Of course, the MCA suits knew they had another factor working in their favor: curiosity. You see, Yearwood had just gotten a divorce from her husband of nearly seven years, Robert Reynolds, a bass player for the Mavericks who was interviewed previously in these pages ("The Mavericks Ride Again," August 31, 1994). Hence, odds were good that Yearwood's fans would pick up the disc in the hope that the songs she'd chosen would open a window onto this shattered relationship. In this regard, Yearwood doesn't disappoint. "Some Days" sports the couplet "If you see dark skies in my green eyes/It's just that I can't find no cover/These ghosts that haunt me/They get me when they want me," while the aforementioned "Too Bad You're No Good" declares, "You smile like an angel, lie like a rug/You wouldn't change if you could 'cause it's in your blood." And that's not to mention the defiant "I'm Still Alive," a Matraca Berg-Al Anderson composition that finds Yearwood crooning, "Guess I fooled everybody/Said I'd love you 'til the day that I die/Even if you didn't love me/Sorry, baby, I guess I lied."

Yearwood is good-humored about the speculation over such sentiments. "I knew when I made this album and chose these songs that people would probably read more into the lyrics than was really there -- like 'Is this line about her?' And that's fine; I didn't shy away from anything because of that. And to be honest with you, I always choose songs that I have a strong gut reaction to. That doesn't mean that they're all autobiographical, but they do have to somehow move me. And these did.

"At the same time, though, if you listen back to my albums, they're all pretty much depressing," she adds, chuckling. "I don't really gravitate toward the really light and happy and fluffy songs. I've always drifted toward the dramatic, even when I'm blissfully happy. Music is the place to express yourself, and it's a great place, too, because you don't have to explain anything. I don't have to say, 'This song is about me and this song isn't.' It's up to individual interpretation."

Such coyness certainly hasn't hurt Real Live Woman commercially: It bowed at number four on the April 15 Billboard country album chart and had the second-highest debut on its pop counterpart, finishing behind the soundtrack to Romeo Must Die.
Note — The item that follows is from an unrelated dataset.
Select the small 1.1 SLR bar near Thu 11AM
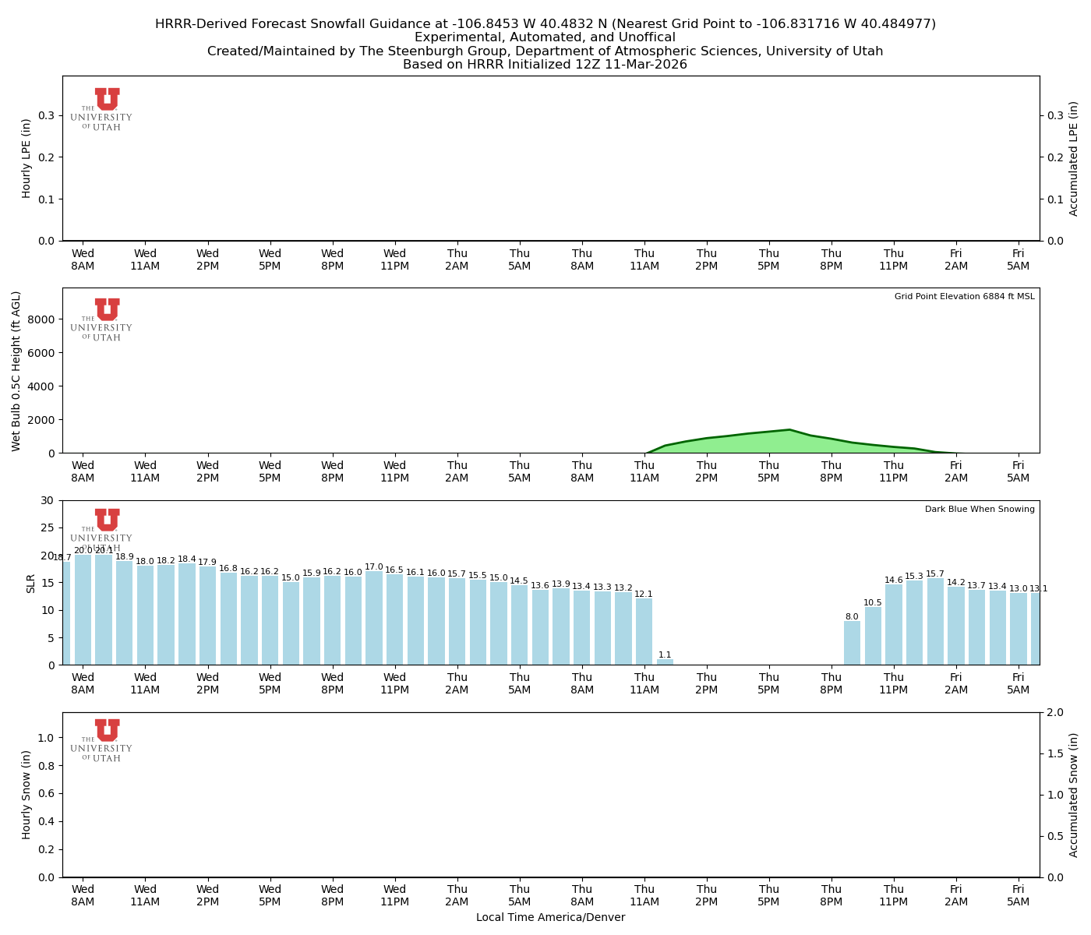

Yearwood's also benefited from a couple of splashy TV showcases over the past several weeks -- namely a headlining spot on A&E's Live by Request and a country salute on The Nashville Network to, of all people, recent Westword profile subject Barry Manilow ("Looks Like He Made It," September 2, 1999).
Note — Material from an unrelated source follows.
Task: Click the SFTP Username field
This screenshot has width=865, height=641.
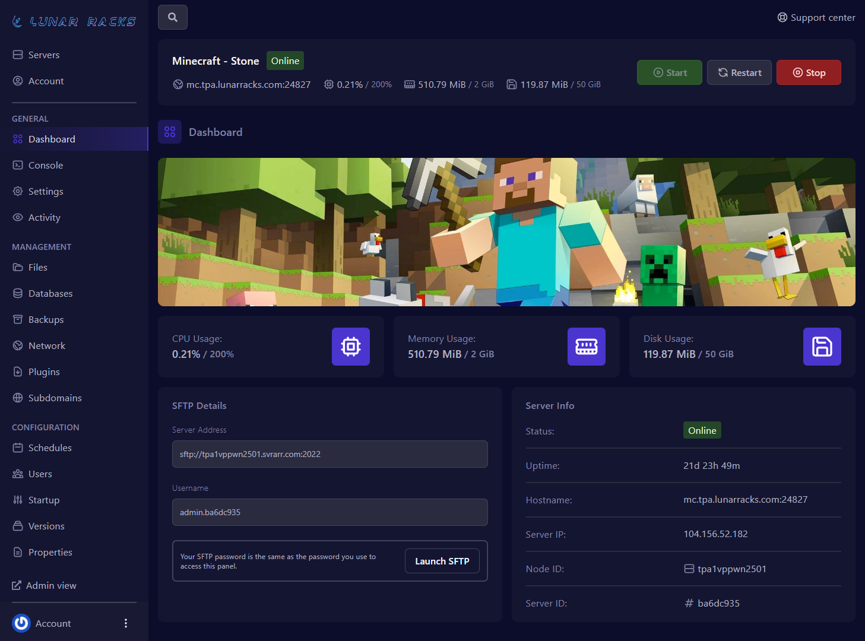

Even Yearwood's representatives were dumbfounded by her interest in the latter; according to her, "The copy of the request they faxed to me had an 'I assume we're passing on this' kind of note on the side of it. They couldn't believe it when I called them back and said, 'Actually, we're going to do this one.' Because when I was in the second or third grade, my best friend and I were just crazy about him. She had the T-shirt and everything, and I went out and bought his double live album and learned every lyric. I was just fascinated. I think the reason he gets such a bad rap is that sometimes your biggest hit can sometimes become your nightmare -- and when you say 'Barry Manilow,' people go, 'Oh, "Copacabana" -- oh, my God.' But there are some amazing songs you're forgetting that are really great pop songwriting. It's like Burt Bacharach, where you're just kind of swept away.

"When I said I'd do the show," she goes on, "I said, 'I'll do it on two conditions -- that I get to choose the song I want to do, and that Barry plays piano for me.' And it was great. I picked 'Lay Me Down' from that live album, and as I was standing next to the piano, there were all these women the same age I am -- I'm 35 -- screaming their heads off because they were in the front row of a Barry Manilow concert. And I just looked at them and said, 'I am you. I am representing all of you, because we were all children of that era.'"

That says a lot about today's country music, too.